Вполне очевидно, что для подобного характера маршрут Москва – Симферополь тесен; по-настоящему он может проявиться в условиях, приближенных к экстремальным. И на Анивской ГЭС Бородулин особенно ярко раскрывается во время прокладки зимника. Без таких как Бородулин и во многом противоположный ему тихий, мастеровитый плотник Дрыль, построивший ледовый мост и спустившийся под него во время испытания на прочность, такие стройки не обходятся. Но вот странность: все-таки не они определяют ход событий. Они могут его ускорить или замедлить, но исход определяется не ими, как не ими эти события были задуманы. Так кто же тогда здесь настоящий герой современности? Юный последователь Павки Корчагина Витя Снегирев, бывший всегда на переднем крае, на самых трудных участках и погибший на прокладке трассы ЛЭП? Опытный строитель Гатилин или энергичный, не боящийся риска Басов? Или, может быть, парторг Алимушкин, умело направляющий энергию Басова и незримо присутствующий всюду, – человек, создающий на стройке атмосферу уверенности и делового спокойствия? Или все-таки настоящий герой современности – ученый Малышев, определяющий целесообразность строительства в том или ином районе страны? Пожалуй, трудно отделить драму, происходящую в коридорах московских учреждений, от той, что развертывается на сибирском строительстве под предводительством Никиты Басова.

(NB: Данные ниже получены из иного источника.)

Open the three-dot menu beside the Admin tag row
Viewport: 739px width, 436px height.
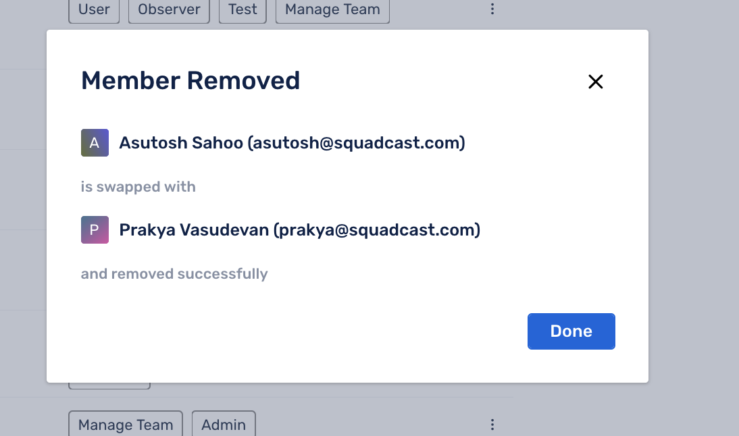[x=492, y=425]
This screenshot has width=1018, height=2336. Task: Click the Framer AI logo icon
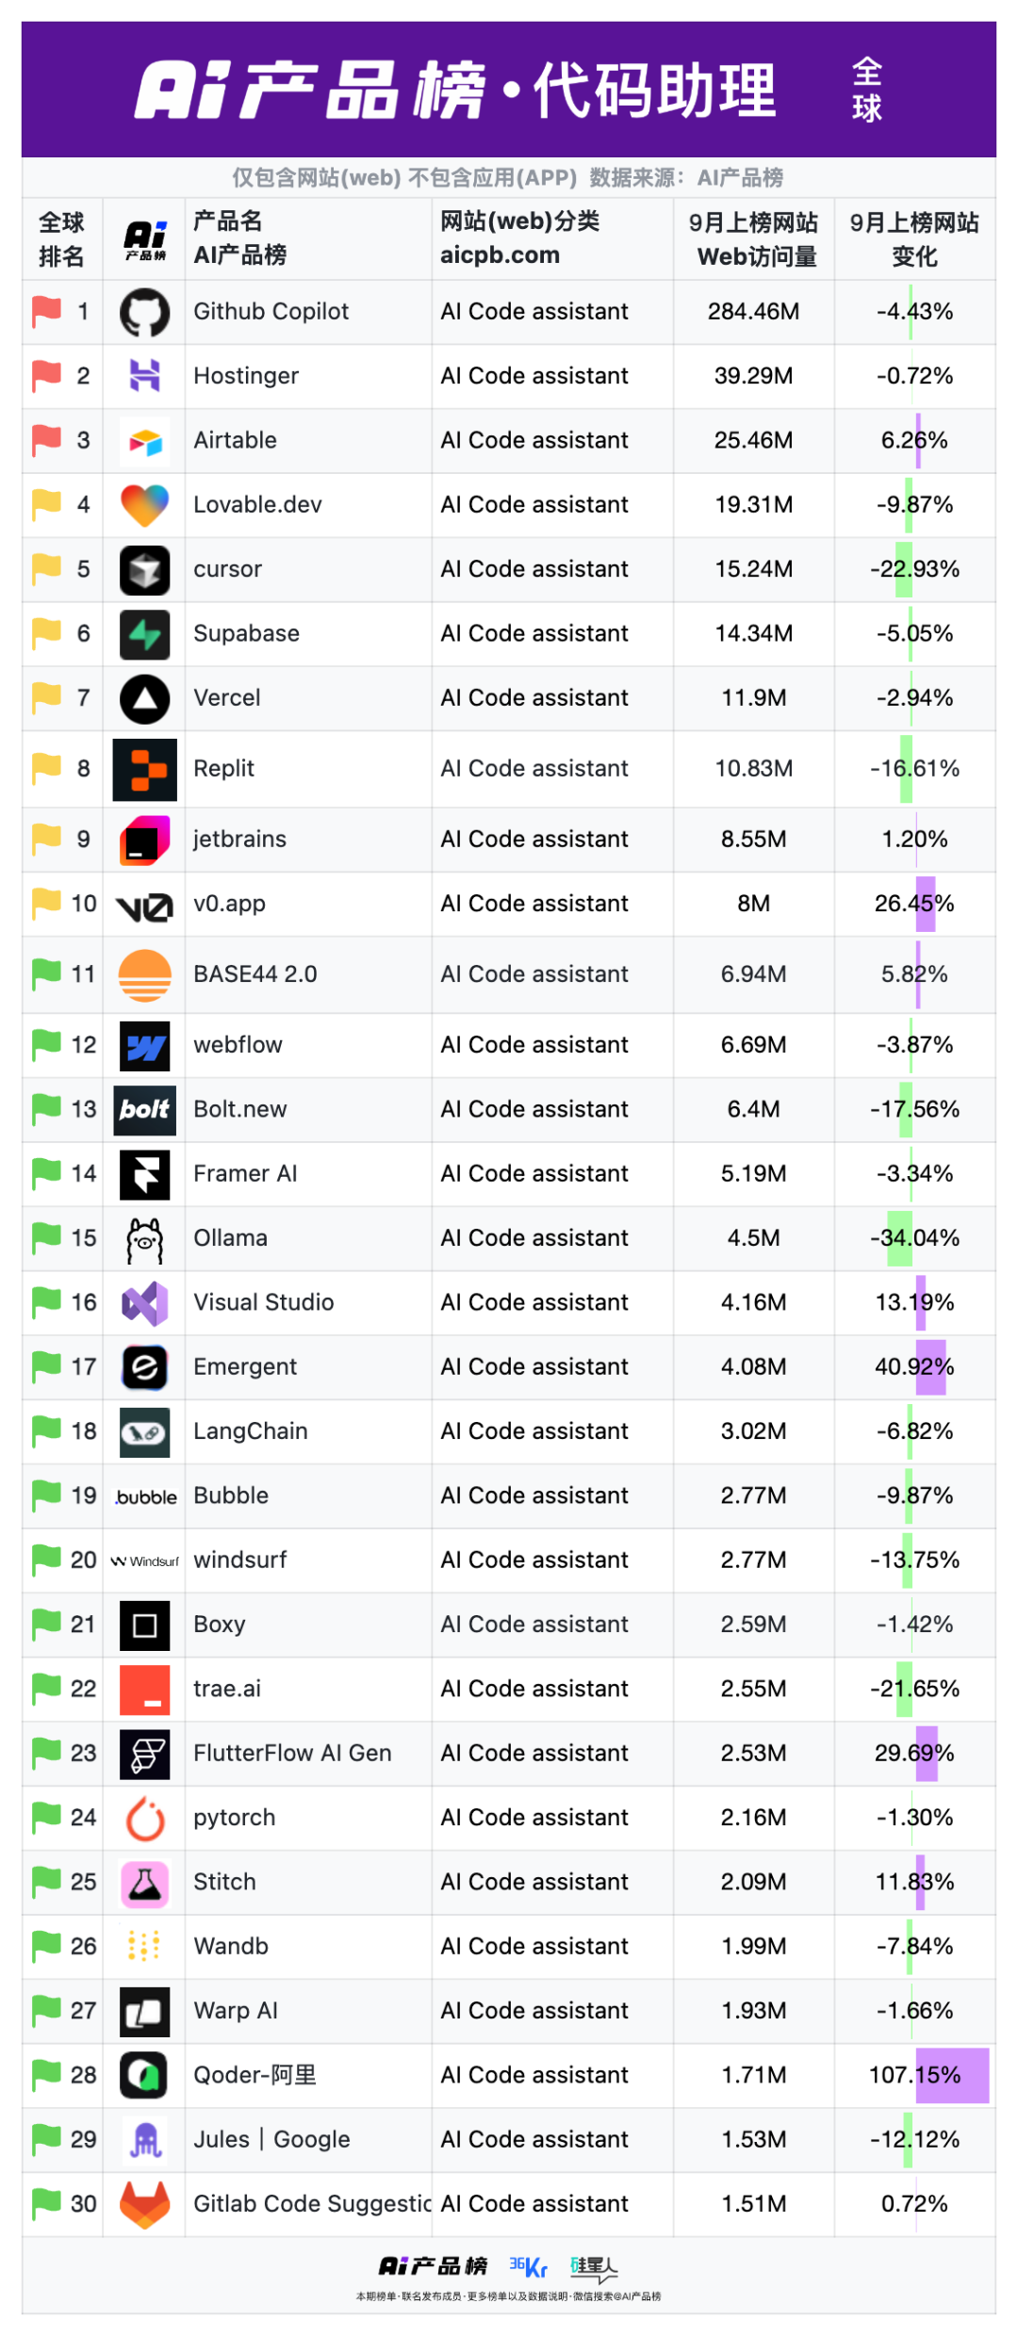(x=144, y=1174)
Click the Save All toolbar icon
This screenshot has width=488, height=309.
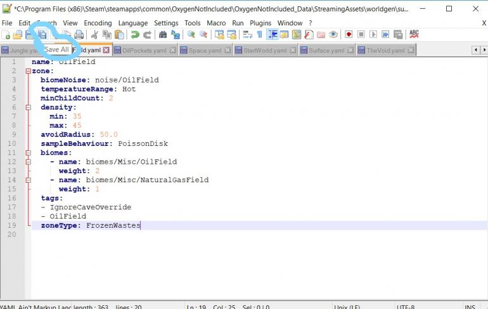click(41, 34)
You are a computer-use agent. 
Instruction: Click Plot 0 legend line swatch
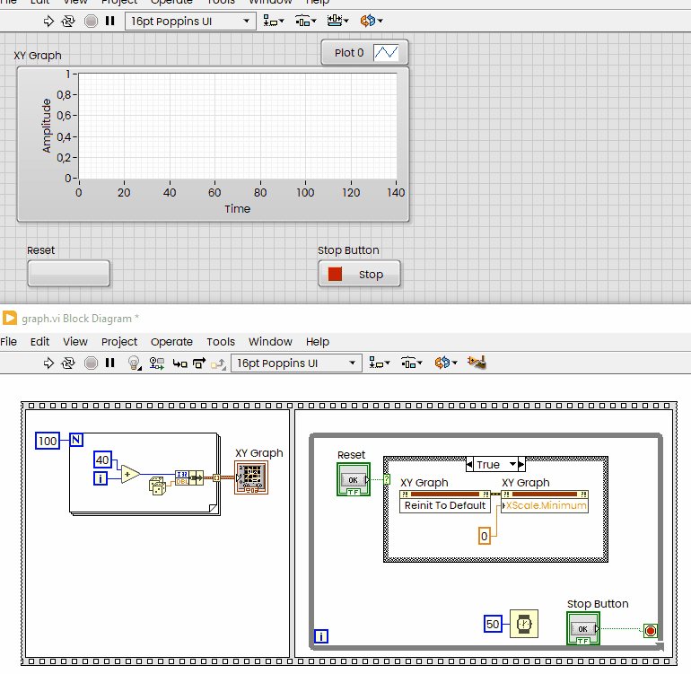[386, 53]
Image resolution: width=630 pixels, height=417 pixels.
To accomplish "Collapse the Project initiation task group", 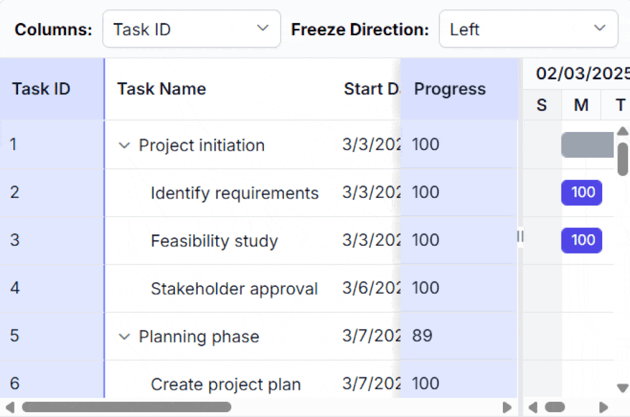I will [x=124, y=145].
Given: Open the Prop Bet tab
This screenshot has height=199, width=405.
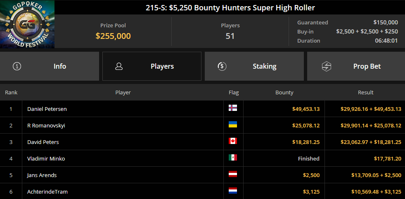Looking at the screenshot, I should click(356, 66).
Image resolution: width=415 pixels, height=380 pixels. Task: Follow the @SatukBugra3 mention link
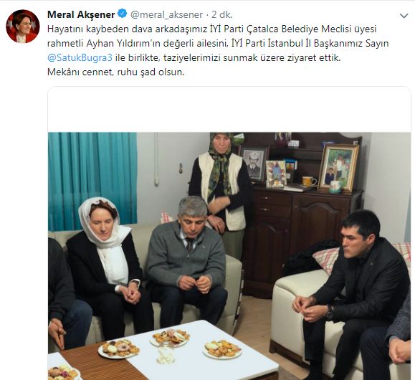[x=80, y=58]
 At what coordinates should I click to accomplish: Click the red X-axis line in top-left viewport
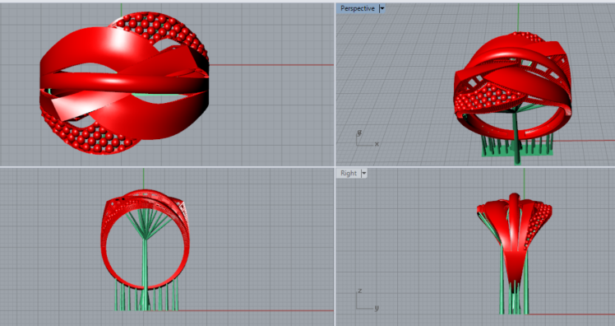pyautogui.click(x=271, y=65)
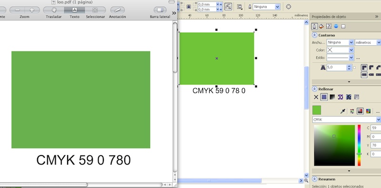Click the Zoom out minus button
This screenshot has height=188, width=381.
point(17,10)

И, видимо, не следует разделять – все это стороны одного современного процесса, хозяйственно необходимого для государства. И важно не то, кто больше вкладывает в строительство, приносит большую пользу, а важно вообще, каков человек, ибо в конечном счете человек есть мера всего.
Басов как герой интересен не тем, что он, пренебрегая личной карьерой, принимает рискованное решение начать перекрытие Анивы. Привлекательнее другое: при всей энергичности и жесткости он постоянно думает о людях, стоящих за каждым делом. Он не стремится к цели во что бы то ни стало, но добивается ее, учитывая самые разнообразные обстоятельства, хотя, конечно, немалую помощь в этом оказывает ему парторг Алимушкин. Басов, как, впрочем, и его противник Гатилин, представляет собой тот тип руководителя, для которого хозяйственное, общегосударственное дело не противоречит интересам каждого конкретного человека, и он не сметает все и вся на своем пути как некий хозяйственный супермен, какие иногда появляются в так называемой «производственной» литературе. Можно делать большие дела и думать о «маленьких» людях.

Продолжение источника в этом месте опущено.